I can’t find if the same is true for Cycles or other GPU render engines.

Right now, Cycles only does GPU transfers on load and during image updates, the PCI bandwidth is a negligble factor in both cases.

However, Cycles also needs to fit the entire scene into GPU memory, otherwise rendering will fail. In the future, Cycles may implement streaming data in during rendering, easing the memory limit but increasing the stress on the PCIe bus. I’m only aware of one GPGPU render that does this, which is Redshift. You may want to ask that community how much impact PCIe bandwidth has in practice.

Is it a more valid approach to buy a more powerful GPU (eg.1070, 1080) and use one instead of two?

Looking just at PCIe bandwidth, I’d say no. Two 1070s will have better price/performance than one 1080, but they’ll also consume more power and produce more heat.

@BeerBaron

Thank you for the answer, this is a real help.
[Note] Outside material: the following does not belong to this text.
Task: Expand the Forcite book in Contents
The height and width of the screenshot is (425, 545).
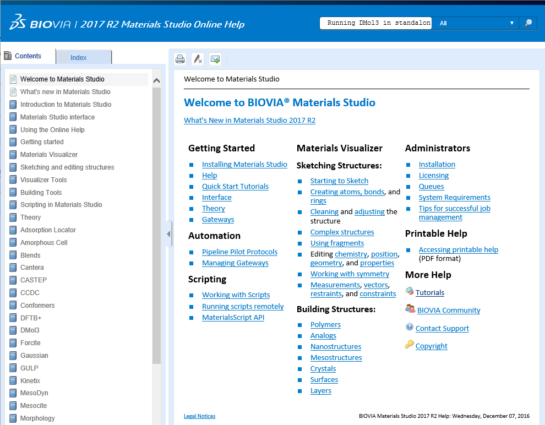Action: point(30,343)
I guess I messed it up with the specs.
The mobo is an ASROCK B75 Pro-3M which claims to have:

1 x PCI Express 3.0 x16 slot (PCIE1: x16 mode)
1 x PCI Express 2.0 x16 slot (PCIE2: x4 mode)
2 x PCI slots

I hope it’s more clear now

thats looks like an budget board, i dont recommend putting two cards in it. though in theory pcie speeds dont matter much, the board isnt rated for sli, which means 2 gpu’s would likey cause stability issues, or simply not work. theres a good chance you wouldnt get the full speed of the 1070 any way, due to budget board components.

i know it talks about crossfire support, but notice how it says only the 3.0 has support. but sli isnt crossfire, and is different from 2 gpu’s. when it comes to budget boards, its hard to know.

ive seen my share of bottlenecking with high end gpu’s. it can be quite significant. even just a few bios setting can boost performance, but that would require experimenting.

@Daedalus_MDW

Thanks for the info,but I’m already using two GPU’s without a problem.

A GTX 650 for display and my GTX 970 only for rendering.
What I was thinking using GTX 1060 for display and both cards for rendering.

Am I missing something?

Unless you provide some sources for these claims, I’m just gonna say these are things you simply believe without any real foundation.

CUDA doesn’t need or use SLI and it’s generally recommended to turn it off. When using multiple GPUs with Cycles, there is no communication between them whatsoever. They are independent devices. There’s also very little communication between the GPU and CPU during rendering. There is no reason why lower PCIe bandwidth should significantly impact performance and I have never seen anyone demonstrate otherwise.

As for “budget components”, how would these impact performance besides the lower amount of PCIe lanes? I’m not saying it can’t be happening, but I’m not just taking your word for it.

ive seen my share of bottlenecking with high end gpu’s. it can be quite significant. even just a few bios setting can boost performance, but that would require experimenting.

Oh really? What BIOS settings would those be?